Pemerintah Iran menyatakan masih melakukan kajian terhadap berbagai aspek politik, hukum, dan teknis dalam draf yang sedang dibahas. Karena itu, Teheran belum memberikan persetujuan final terhadap isi kesepakatan.

Perbedaan sikap tersebut menunjukkan bahwa meski kerangka perdamaian sudah mulai terbentuk, jalan menuju penandatanganan resmi masih belum sepenuhnya mulus.

Titik Temu Damai Masih Belum Tercapai

Kemajuan diplomatik yang terjadi memang memberikan harapan baru bagi berakhirnya konflik antara Amerika Serikat dan Iran. Pasar global bahkan merespons positif perkembangan tersebut dengan penurunan harga minyak dan penguatan pasar saham dunia.

Namun berbagai perkembangan di lapangan menunjukkan bahwa perdamaian masih belum benar-benar tercapai.

Aktivitas militer masih berlangsung di kawasan. Pasukan Amerika Serikat dilaporkan menembak jatuh sejumlah drone Iran di sekitar Selat Hormuz, sementara Israel menegaskan tidak akan menjadi bagian dari kesepakatan yang sedang dirundingkan.

Di dalam negeri Iran sendiri, sejumlah kelompok garis keras juga menyuarakan penolakan terhadap kompromi dengan Washington.

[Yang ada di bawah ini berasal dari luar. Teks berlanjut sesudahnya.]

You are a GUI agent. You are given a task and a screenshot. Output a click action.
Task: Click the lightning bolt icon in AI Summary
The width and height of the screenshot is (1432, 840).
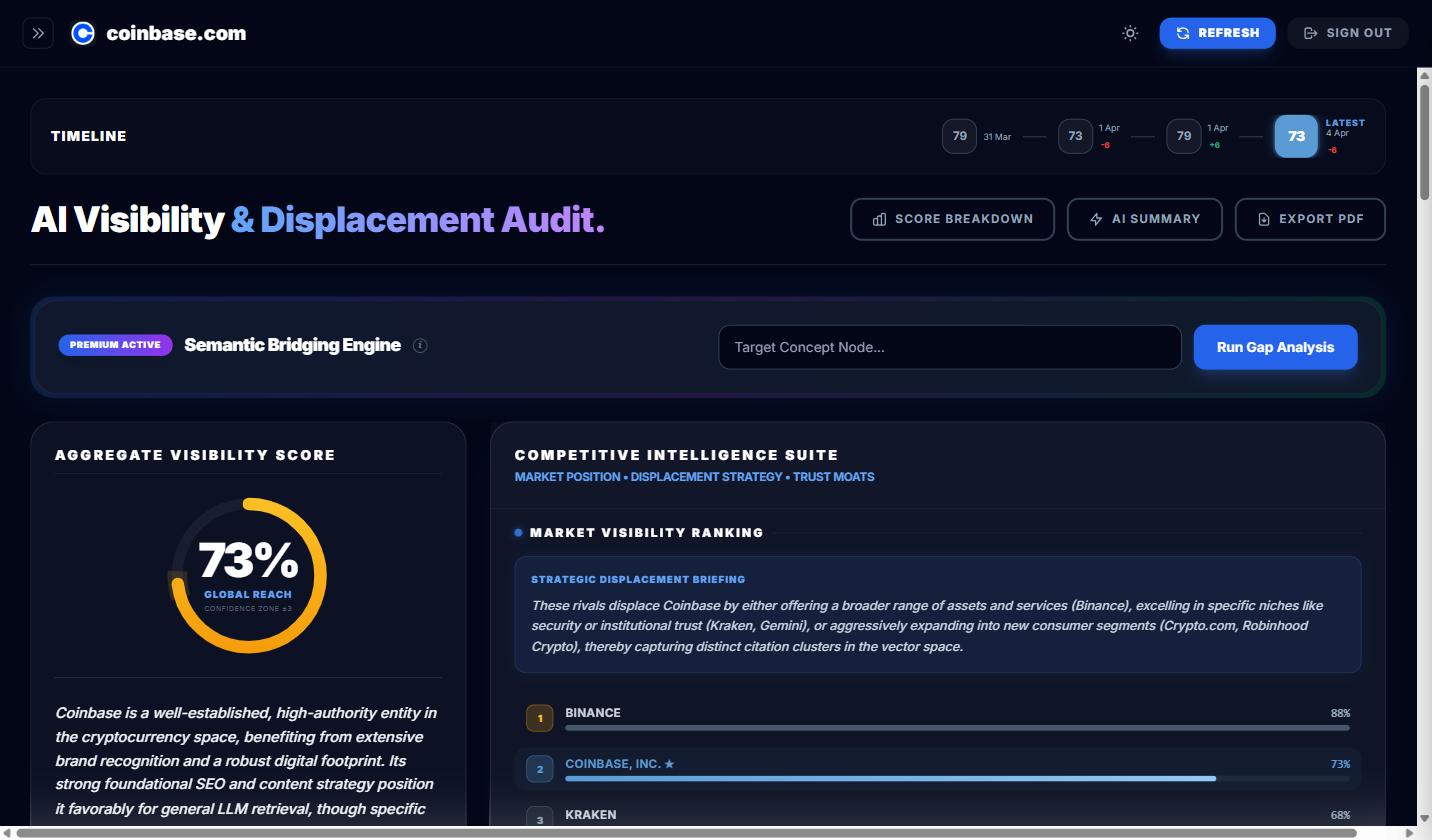1096,219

Kondisi tersebut menunjukkan bahwa meski draf kesepakatan damai telah memuat kerangka penyelesaian konflik, masih terdapat sejumlah persoalan besar yang belum menemukan titik temu. Program nuklir, pembukaan Selat Hormuz, mekanisme pencabutan sanksi, hingga dinamika politik internal kedua negara menjadi faktor utama yang membuat kesepakatan damai AS-Iran hingga kini masih menunggu penyelesaian akhir.